KEY WORDS: Lenghtening temporalis myoplasty, Facial paralysis

Introduction

Facial nerve dysfunction can dramatically affect many attributes of a patient's quality of life as the human visage is a focal point for expression and interpersonal communication. Furthermore, facial motor movement contributes to eye protection, speech articulation, chewing and swallowing. The optimum management of facial nerve dysfunction is highly debated due to the lack of objective, quantitative measures of facial weakness and reliable prognostic indicators for spontaneous recovery. More importantly, rehabilitative outcomes are inconsistent in the existing literature.

An appropriate therapeutic approach requires thorough knowledge of the different aetiologies underlying facial dysfunction. There are numerous causes of facial dysfunction, and each is associated with a different clinical course. The first distinction must be made between central and peripheral facial dysfunction. Peripheral cases are often referred to an otolaryngologist, who has to accurately define each individual clinical picture. Peripheral facial paralysis refers to a condition in which all or portions of the facial nerves are paralyzed.
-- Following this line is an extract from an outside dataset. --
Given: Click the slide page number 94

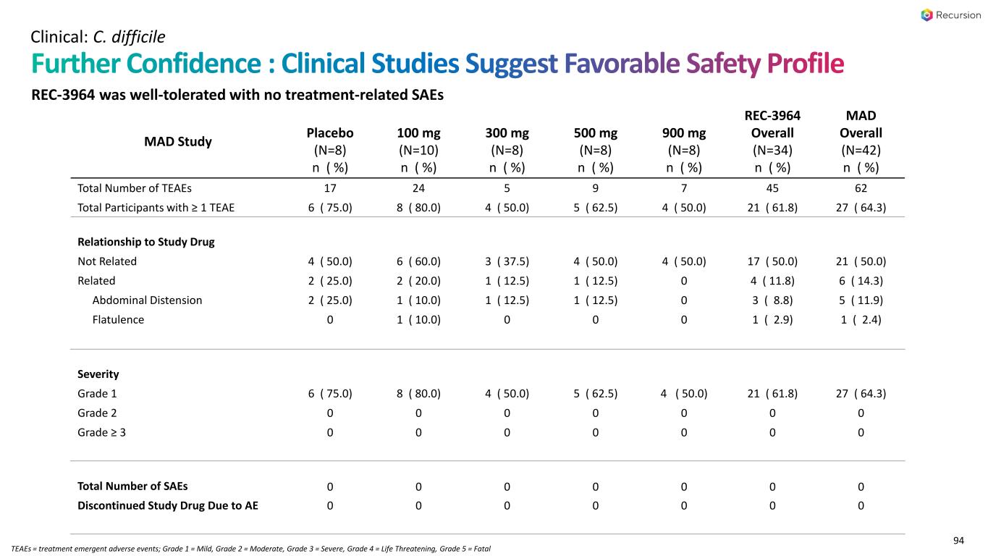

Spontaneous recovery is frequent in some peripheral deficits such as Bell's palsy, but impossible in others. In the literature, spontaneous recovery, independently of the aetiology, is considered possible in the absence of an anatomical interruption of the nerve within 6-8 months after clinical onset. In the present review, as in most of the literature 1, paralysis is considered long-standing after 18 months.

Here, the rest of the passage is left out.